(Screenshot grounding data)
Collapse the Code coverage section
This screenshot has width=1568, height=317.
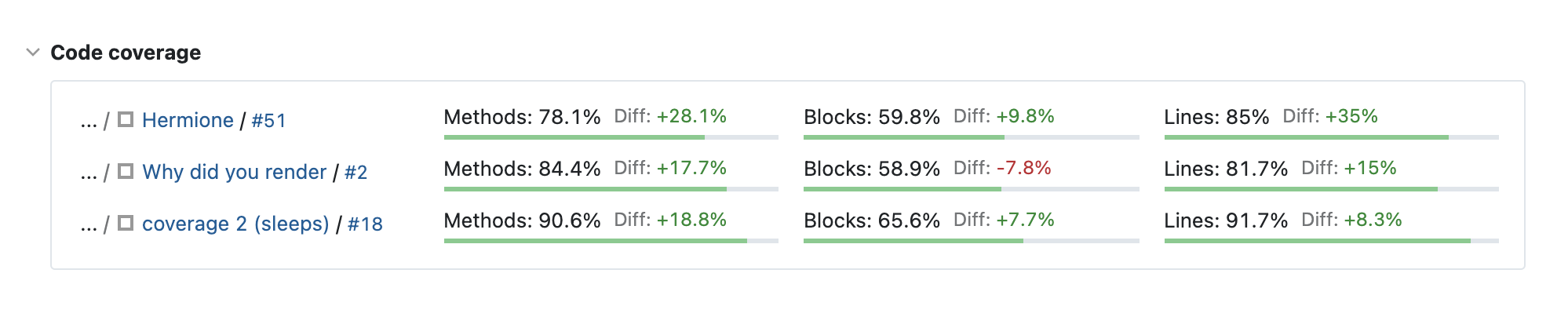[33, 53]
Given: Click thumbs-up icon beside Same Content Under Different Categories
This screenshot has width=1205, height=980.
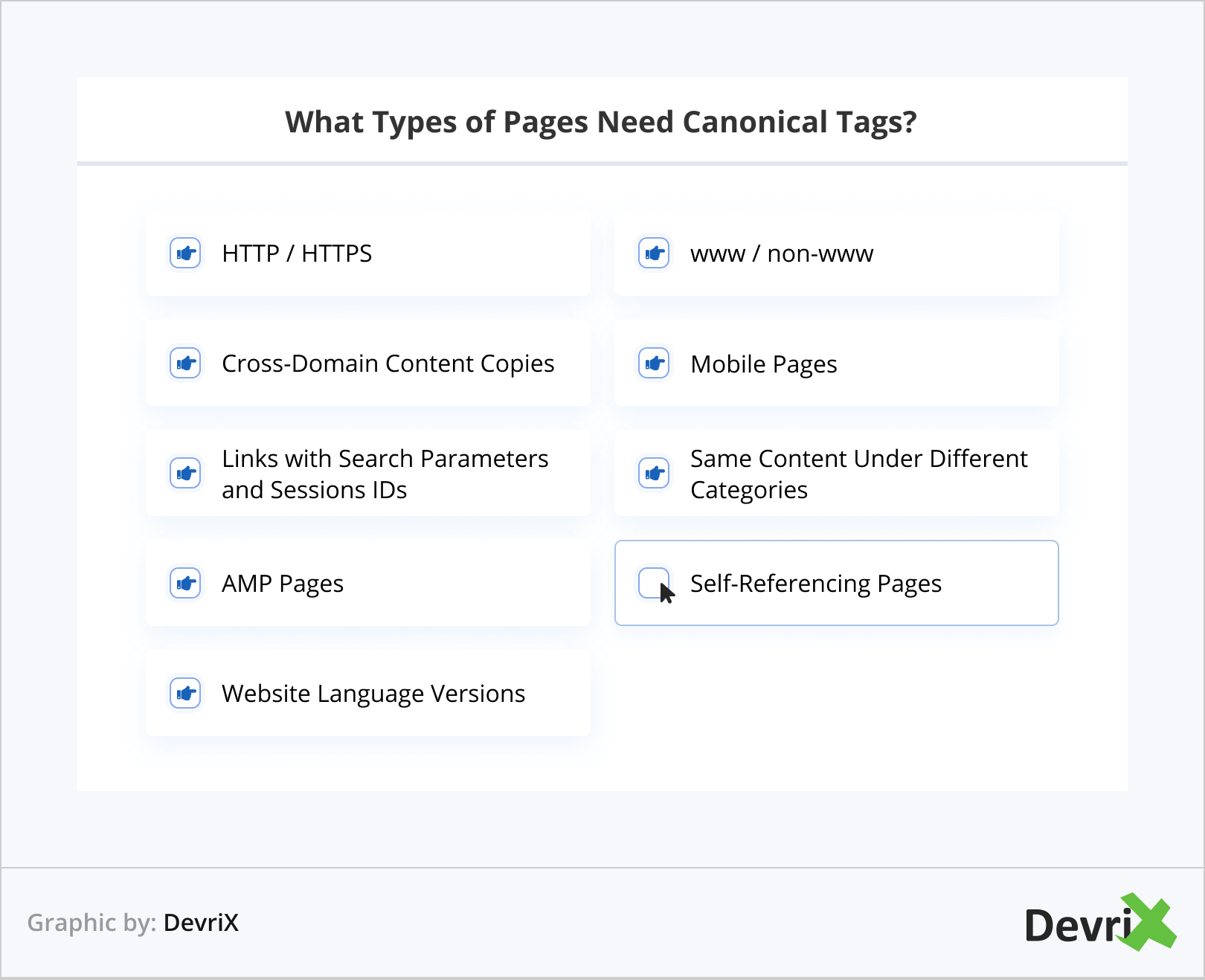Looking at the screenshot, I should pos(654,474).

**TASK OBJECTIVE**:
With images left out, the data must be transcribed exactly.

**EXERCISE SOLUTION**:
Collapse the Code coverage section
This screenshot has width=1568, height=317.
[33, 53]
Given: Click thumbs-up icon beside Same Content Under Different Categories
This screenshot has width=1205, height=980.
Looking at the screenshot, I should pos(654,474).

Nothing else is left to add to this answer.